Stochastic Control with Delayed Information and Related Nonlinear Master Equation

TL;DR

This paper investigates stochastic control problems with delayed information, revealing their connection to nonlinear master equations and McKean-Vlasov SDEs, and establishes existence results for solutions in certain cases.

Contribution

It rigorously links delayed information control problems to nonlinear master equations and McKean-Vlasov SDEs, providing existence results for solutions in specific scenarios.

Findings

Delayed information leads to nonlinear master equations.

Optimal control involves McKean-Vlasov SDEs with distribution dependence.

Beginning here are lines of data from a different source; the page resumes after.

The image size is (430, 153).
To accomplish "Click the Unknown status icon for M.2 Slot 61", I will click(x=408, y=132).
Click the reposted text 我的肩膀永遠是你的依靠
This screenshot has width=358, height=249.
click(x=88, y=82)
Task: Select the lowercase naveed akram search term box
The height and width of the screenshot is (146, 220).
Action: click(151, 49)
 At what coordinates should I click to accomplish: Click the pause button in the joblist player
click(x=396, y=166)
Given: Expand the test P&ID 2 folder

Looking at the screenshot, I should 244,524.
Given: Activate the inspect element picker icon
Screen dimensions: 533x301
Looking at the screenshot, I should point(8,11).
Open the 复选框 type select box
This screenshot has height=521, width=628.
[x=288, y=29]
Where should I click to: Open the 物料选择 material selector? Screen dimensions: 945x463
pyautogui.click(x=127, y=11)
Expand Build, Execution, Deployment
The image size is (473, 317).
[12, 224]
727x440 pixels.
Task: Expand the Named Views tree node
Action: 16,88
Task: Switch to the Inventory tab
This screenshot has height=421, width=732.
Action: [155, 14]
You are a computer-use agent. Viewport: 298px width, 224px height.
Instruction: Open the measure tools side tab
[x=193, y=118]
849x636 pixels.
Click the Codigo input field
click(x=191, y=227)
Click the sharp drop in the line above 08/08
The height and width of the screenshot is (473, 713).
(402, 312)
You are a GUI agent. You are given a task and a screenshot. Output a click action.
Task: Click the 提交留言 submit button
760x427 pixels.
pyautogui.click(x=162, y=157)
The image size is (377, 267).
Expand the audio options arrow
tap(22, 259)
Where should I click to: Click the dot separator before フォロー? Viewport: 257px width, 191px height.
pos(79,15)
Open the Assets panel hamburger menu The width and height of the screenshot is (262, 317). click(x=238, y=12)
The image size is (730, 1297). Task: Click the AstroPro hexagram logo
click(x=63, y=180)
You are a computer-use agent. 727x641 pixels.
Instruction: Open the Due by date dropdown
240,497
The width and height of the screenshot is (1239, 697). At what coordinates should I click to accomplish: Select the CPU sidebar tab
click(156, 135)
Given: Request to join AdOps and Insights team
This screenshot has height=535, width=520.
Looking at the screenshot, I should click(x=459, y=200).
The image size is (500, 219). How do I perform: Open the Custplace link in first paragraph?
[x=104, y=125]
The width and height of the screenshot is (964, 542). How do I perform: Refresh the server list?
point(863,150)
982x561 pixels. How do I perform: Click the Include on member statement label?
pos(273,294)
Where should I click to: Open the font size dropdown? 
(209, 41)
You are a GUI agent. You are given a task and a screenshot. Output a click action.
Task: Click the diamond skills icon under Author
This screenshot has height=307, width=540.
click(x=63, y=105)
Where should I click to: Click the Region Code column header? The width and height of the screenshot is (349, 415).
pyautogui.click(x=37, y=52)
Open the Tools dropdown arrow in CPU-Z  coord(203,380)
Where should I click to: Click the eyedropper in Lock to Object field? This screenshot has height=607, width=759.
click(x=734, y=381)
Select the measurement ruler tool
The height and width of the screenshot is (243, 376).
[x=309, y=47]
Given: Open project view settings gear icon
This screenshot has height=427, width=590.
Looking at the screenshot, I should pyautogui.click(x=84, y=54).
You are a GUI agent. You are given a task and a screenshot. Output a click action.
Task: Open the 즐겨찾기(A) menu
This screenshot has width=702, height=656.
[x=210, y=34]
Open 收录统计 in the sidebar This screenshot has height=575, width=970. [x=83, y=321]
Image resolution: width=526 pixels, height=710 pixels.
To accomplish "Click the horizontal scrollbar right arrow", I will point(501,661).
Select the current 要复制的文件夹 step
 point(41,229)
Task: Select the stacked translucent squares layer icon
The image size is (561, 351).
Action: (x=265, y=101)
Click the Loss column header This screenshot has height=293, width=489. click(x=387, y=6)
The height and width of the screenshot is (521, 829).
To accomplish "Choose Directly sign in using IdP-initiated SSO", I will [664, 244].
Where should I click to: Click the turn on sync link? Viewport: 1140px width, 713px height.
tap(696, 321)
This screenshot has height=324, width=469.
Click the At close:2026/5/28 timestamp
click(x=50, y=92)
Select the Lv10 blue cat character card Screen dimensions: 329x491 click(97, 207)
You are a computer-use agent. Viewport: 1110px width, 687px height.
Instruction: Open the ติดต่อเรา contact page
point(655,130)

Existence of classical solutions is established in special cases.

Abstract

In this paper we study stochastic control problems with delayed information, that is, the control at time $t$ can depend only on the information observed before time $t-H$ for some delay parameter $H$. Such delay occurs frequently in practice and can be viewed as a special case of partial observation. When the time duration $T$ is smaller than $H$, the problem becomes a deterministic control problem in stochastic setting. While seemingly simple, the problem involves certain time inconsistency issue, and the value function naturally relies on the distribution of the state process and thus is a solution to a nonlinear master equation. Consequently, the optimal state process solves a McKean-Vlasov SDE. In the general case that $T$ is larger than $H$, the master equation becomes path-dependent and the corresponding McKean-Vlasov SDE involves the conditional distribution of the state process. We shall build these connections rigorously, and obtain the existence of classical solution of these nonlinear (path-dependent) master equations in a special case.